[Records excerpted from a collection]
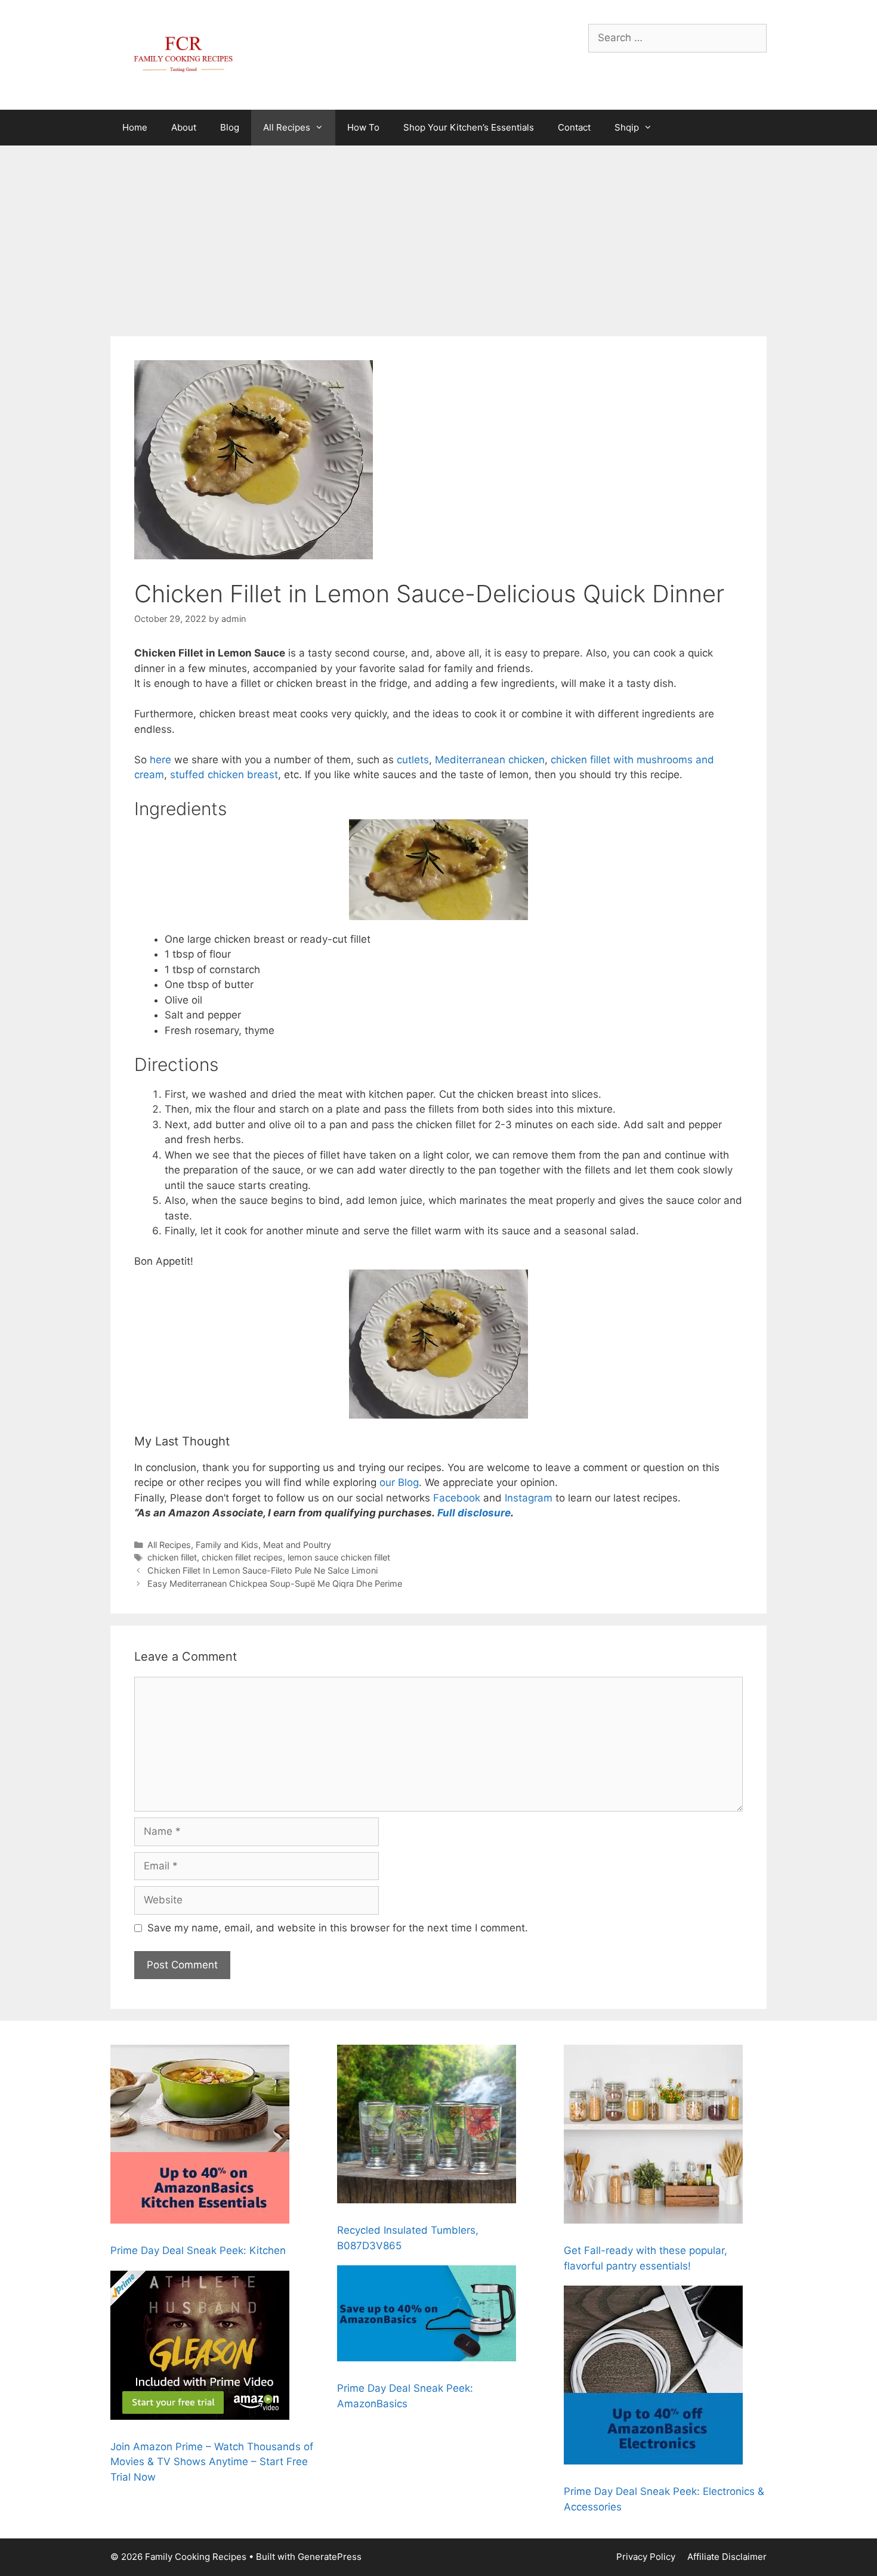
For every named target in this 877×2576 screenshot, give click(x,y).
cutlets (413, 760)
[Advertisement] (438, 234)
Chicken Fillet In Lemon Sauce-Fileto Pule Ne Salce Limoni (262, 1570)
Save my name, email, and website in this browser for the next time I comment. (337, 1928)
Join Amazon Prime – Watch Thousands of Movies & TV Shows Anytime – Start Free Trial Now (211, 2462)
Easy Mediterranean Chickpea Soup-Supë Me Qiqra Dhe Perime (274, 1583)
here (160, 760)
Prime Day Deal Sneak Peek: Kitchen (198, 2250)
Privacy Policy (645, 2556)
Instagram (528, 1498)
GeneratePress (330, 2556)
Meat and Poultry (297, 1545)
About (183, 127)
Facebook (456, 1498)
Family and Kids (227, 1545)
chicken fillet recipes (242, 1557)
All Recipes (286, 127)
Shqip (626, 127)
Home (134, 127)
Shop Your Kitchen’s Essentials (468, 127)
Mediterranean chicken (490, 760)
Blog (229, 127)
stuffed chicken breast (224, 775)
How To (363, 127)
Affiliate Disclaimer (727, 2556)
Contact (574, 127)
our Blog (397, 1482)
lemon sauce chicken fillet (339, 1557)
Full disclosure (474, 1513)
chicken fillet (172, 1557)
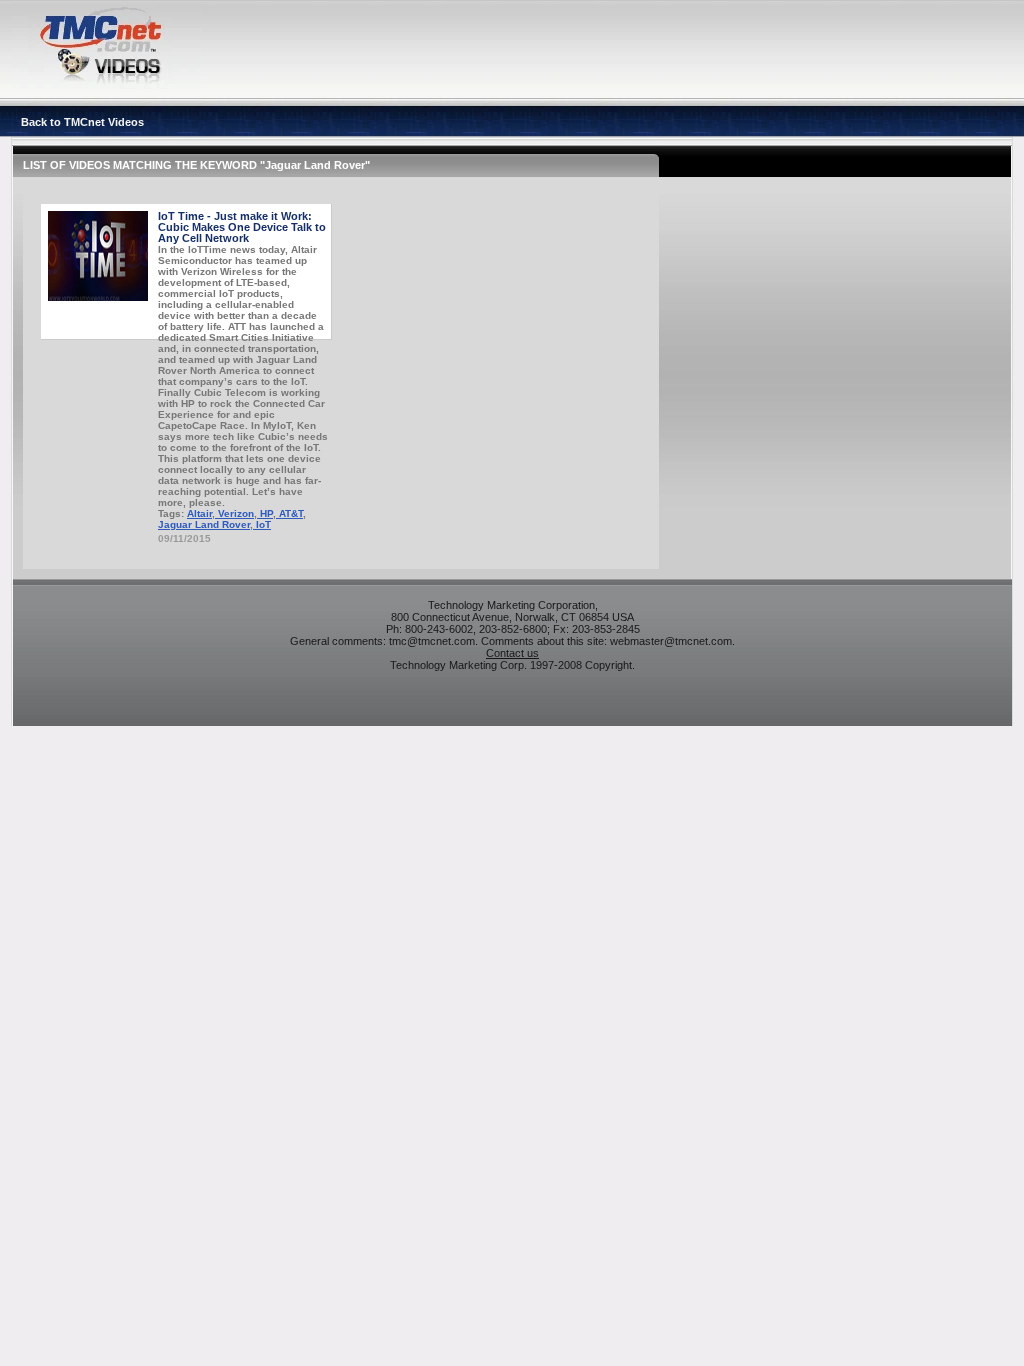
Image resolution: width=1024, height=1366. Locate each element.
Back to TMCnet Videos (82, 122)
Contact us (512, 653)
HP (265, 513)
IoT (262, 524)
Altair (199, 513)
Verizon (234, 513)
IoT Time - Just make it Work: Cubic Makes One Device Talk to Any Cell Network (242, 227)
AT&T (289, 513)
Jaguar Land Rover (204, 524)
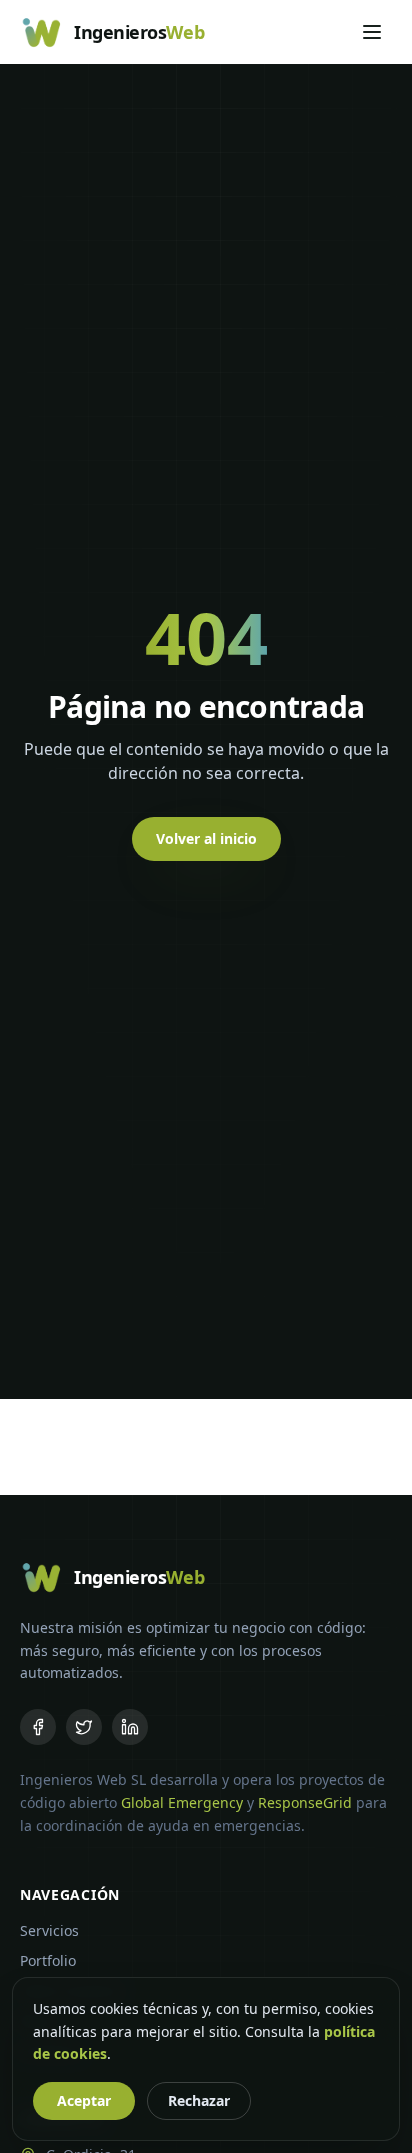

§ **DIRECTIONS FOR THIS TASK**: No pictures belong in the copy. Retype exactly, and only, the lines from the line containing "Image resolution: width=1024, height=1366." through the last line of the data, both included.

§ **OUTPUT OF THE TASK**:
Image resolution: width=1024, height=1366. Locate each element.
Back to TMCnet Videos (82, 122)
Contact us (512, 653)
HP (265, 513)
IoT (262, 524)
Altair (199, 513)
Verizon (234, 513)
IoT Time - Just make it Work: Cubic Makes One Device Talk to Any Cell Network (242, 227)
AT&T (289, 513)
Jaguar Land Rover (204, 524)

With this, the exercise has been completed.